Well, it's not. We sold our business and moved to another state to care for an ailing parent. We immediately purchased health insurance from the very same company that had covered my employees for all those years. We purchased the new individual coverage before cancelling the company coverage.
We were surprised to find we were denied coverage on two conditions for me and one for my wife. Although neither of us had ever been treated for back issues, both of us were excluded for any issue pertaining to our spines. I was excluded for acid reflux for which I had been treated. My wife had been treated for it as well. At the time of the application, we were both getting along well with over the counter acid reflux treatments. I was excluded and fortunately, my wife was not.
Governor Romney says that he favors private insurance because if he becomes dissatisfied with his coverage, he can fire his current carrier and go somewhere else.
Most of us live in an entirely different world from Governor Romney. Having been denied coverage for a preexisting condition, there is no health insurer in our state or any other that will allow us to enroll. There is no changing. There is no "firing" unless we just want to be uninsured.
As an individual purchaser of health insurance we are not entitled to the same benefits and protections that employer covered people have. Additionally, an employee receives health insurance as a benefit paid for with pre tax money. We pay our taxes and then buy our individual coverage with what's left over. If we cross a set threshold amount in premiums and out of pocket expense we can then take some deductions for our health care expenses.
I see a great deal said about people who can't or won't buy health insurance but very little attention paid to those of us who do go to huge expense to buy our own coverage.
I like a great deal of what the PPACA [Obamacare] offers. I read that Obamacare is a government takeover of health insurance. Since we pay $19,000 in annual premium combined with a $6000 deductible for our coverage through a private insurer, I'm at a loss to understand how Obama has socialized medicine. We pay 20% of our annual gross income for health insurance and now I read that Governor Romney wants to lower my tax rate and take away my deduction for health care. If he lowers the rate and I end up paying more because I will lose deductions on health care along with state and local taxes, all I can say is Governor please don't reduce my tax rate. I can't afford it.
My biggest concern with both candidates is their clueless notions of how to best address the issues that we all face.

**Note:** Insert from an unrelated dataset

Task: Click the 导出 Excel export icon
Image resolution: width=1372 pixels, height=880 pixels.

I do not like everything that Obamacare does but the big thing I do like is that I'm at least slightly more protected against going bankrupt over an illness.

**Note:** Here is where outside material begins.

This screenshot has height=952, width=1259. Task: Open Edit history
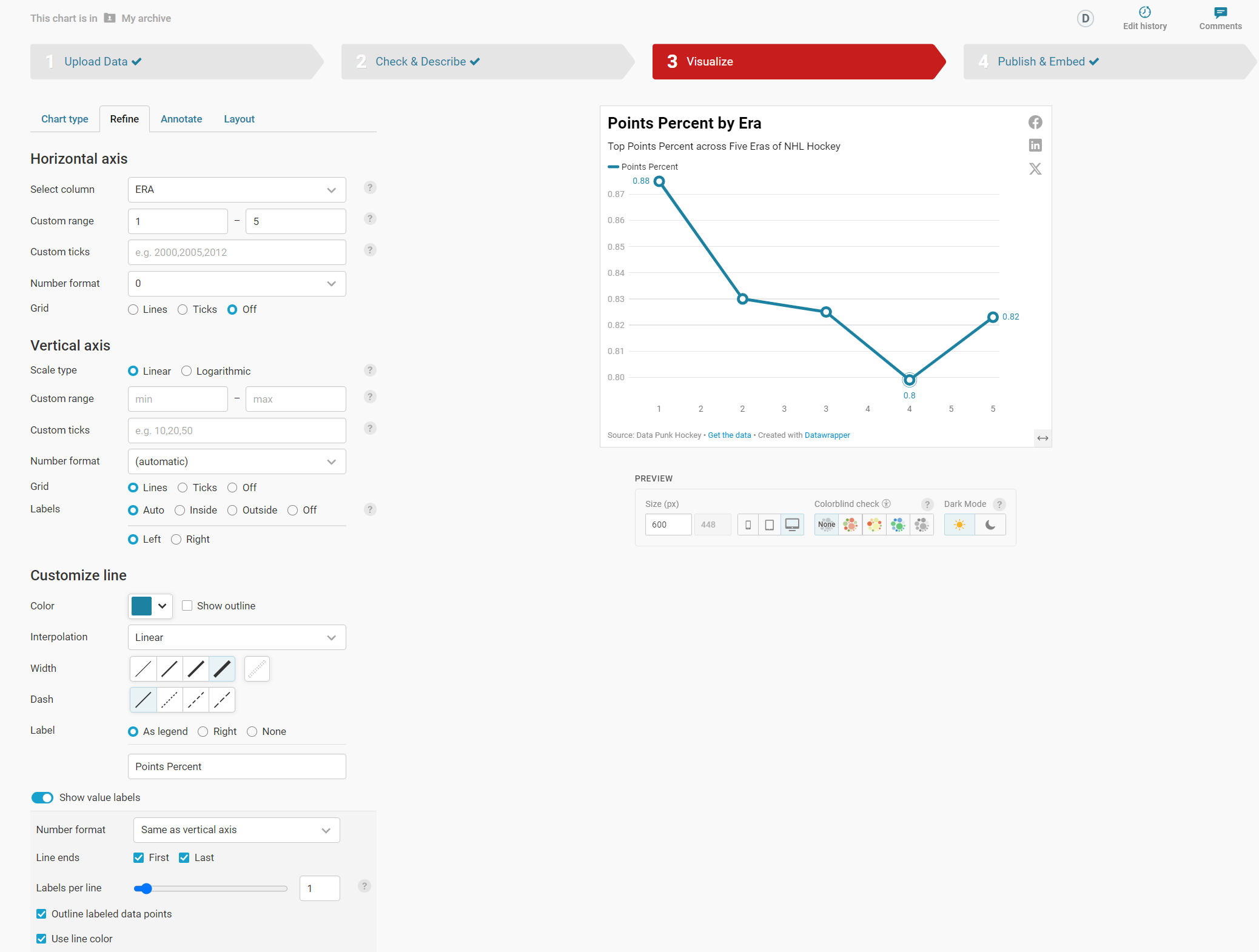coord(1144,18)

Governor Romney paid 14% in federal tax last year. On a great deal less we paid 20% on health care alone. Then we paid federal state and local taxes. My federal tax rate was 15%. I won't close with an ugly verbal shot at Governor Romney but I will say it would be nice if he were questioned about his proposals by someone who had a clue what is actually happening with our health care system.
The last thing I'll mention is rate increases. I hear Governor Romney and especially congressman Ryan blame this president for "huge" health insurance rate increases since the passage of Obamacare. It's obvious to me that neither of these guys have written a check in the last 20 years to a health insurer. When I had my business, 10% annual premium increases were standard through the 90's and up to 4 years ago when we became individual insureds. Each year we just told employes that their deductibles and copay's were going up to offset our expense.
The first three years as individual insureds we saw premium increases of as much as 25% and never less than ten. For the last two years under Obamacare we have seen 10% increases. Bear in mind that the full law doesn't take effect until 2014.
We did have one very nice surprise thanks to Obamacare. In June we received a $1000 refund from our carrier along with an explanation that it was due to their not meeting the requirement under the new law that no more than 15% could be spent on administrative costs.
I'll take it. I'll also vote for Obama too.